(Dataset records)
'''
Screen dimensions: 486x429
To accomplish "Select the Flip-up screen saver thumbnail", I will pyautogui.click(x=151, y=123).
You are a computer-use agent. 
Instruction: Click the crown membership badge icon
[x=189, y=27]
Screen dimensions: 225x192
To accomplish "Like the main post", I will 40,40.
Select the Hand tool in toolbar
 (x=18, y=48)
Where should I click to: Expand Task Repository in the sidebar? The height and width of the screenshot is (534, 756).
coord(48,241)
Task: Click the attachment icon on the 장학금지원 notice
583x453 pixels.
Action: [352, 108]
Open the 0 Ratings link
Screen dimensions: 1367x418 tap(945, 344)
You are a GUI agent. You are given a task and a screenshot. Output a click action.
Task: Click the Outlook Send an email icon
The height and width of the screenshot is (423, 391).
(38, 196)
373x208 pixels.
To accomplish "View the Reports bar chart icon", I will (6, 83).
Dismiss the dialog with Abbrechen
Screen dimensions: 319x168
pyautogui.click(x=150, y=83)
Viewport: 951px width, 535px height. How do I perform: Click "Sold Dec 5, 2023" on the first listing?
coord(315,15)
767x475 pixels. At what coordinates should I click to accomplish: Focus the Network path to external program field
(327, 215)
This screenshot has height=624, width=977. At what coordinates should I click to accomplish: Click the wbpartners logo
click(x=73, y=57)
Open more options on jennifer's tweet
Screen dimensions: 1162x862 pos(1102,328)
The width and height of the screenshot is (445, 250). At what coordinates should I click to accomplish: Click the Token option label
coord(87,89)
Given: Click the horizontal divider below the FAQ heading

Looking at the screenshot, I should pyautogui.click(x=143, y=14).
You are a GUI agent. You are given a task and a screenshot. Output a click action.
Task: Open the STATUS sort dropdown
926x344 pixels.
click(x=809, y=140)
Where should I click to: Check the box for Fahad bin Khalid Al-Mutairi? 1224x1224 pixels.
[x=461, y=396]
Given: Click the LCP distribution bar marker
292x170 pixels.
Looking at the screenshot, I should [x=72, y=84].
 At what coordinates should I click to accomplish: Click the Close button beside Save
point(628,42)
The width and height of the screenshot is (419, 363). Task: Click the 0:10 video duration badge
'''
Please set down all of the data above again, matching it exactly.

Screen dimensions: 486x429
To accomplish "Select the Flip-up screen saver thumbnail", I will pyautogui.click(x=151, y=123).
You are a computer-use agent. 
Instruction: Click the crown membership badge icon
[x=189, y=27]
Screen dimensions: 225x192
To accomplish "Like the main post", I will 40,40.
Select the Hand tool in toolbar
 (x=18, y=48)
Where should I click to: Expand Task Repository in the sidebar? The height and width of the screenshot is (534, 756).
coord(48,241)
Task: Click the attachment icon on the 장학금지원 notice
583x453 pixels.
Action: [352, 108]
Open the 0 Ratings link
Screen dimensions: 1367x418 tap(945, 344)
You are a GUI agent. You are given a task and a screenshot. Output a click action.
Task: Click the Outlook Send an email icon
The height and width of the screenshot is (423, 391).
(38, 196)
373x208 pixels.
To accomplish "View the Reports bar chart icon", I will (6, 83).
Dismiss the dialog with Abbrechen
Screen dimensions: 319x168
pyautogui.click(x=150, y=83)
Viewport: 951px width, 535px height. How do I perform: Click "Sold Dec 5, 2023" on the first listing?
coord(315,15)
767x475 pixels. At what coordinates should I click to accomplish: Focus the Network path to external program field
(327, 215)
This screenshot has height=624, width=977. At what coordinates should I click to accomplish: Click the wbpartners logo
click(x=73, y=57)
Open more options on jennifer's tweet
Screen dimensions: 1162x862 pos(1102,328)
The width and height of the screenshot is (445, 250). At what coordinates should I click to accomplish: Click the Token option label
coord(87,89)
Given: Click the horizontal divider below the FAQ heading

Looking at the screenshot, I should pyautogui.click(x=143, y=14).
You are a GUI agent. You are given a task and a screenshot. Output a click action.
Task: Open the STATUS sort dropdown
926x344 pixels.
click(x=809, y=140)
Where should I click to: Check the box for Fahad bin Khalid Al-Mutairi? 1224x1224 pixels.
[x=461, y=396]
Given: Click the LCP distribution bar marker
292x170 pixels.
Looking at the screenshot, I should [x=72, y=84].
 At what coordinates should I click to accomplish: Click the Close button beside Save
point(628,42)
The width and height of the screenshot is (419, 363). Task: Click the 0:10 video duration badge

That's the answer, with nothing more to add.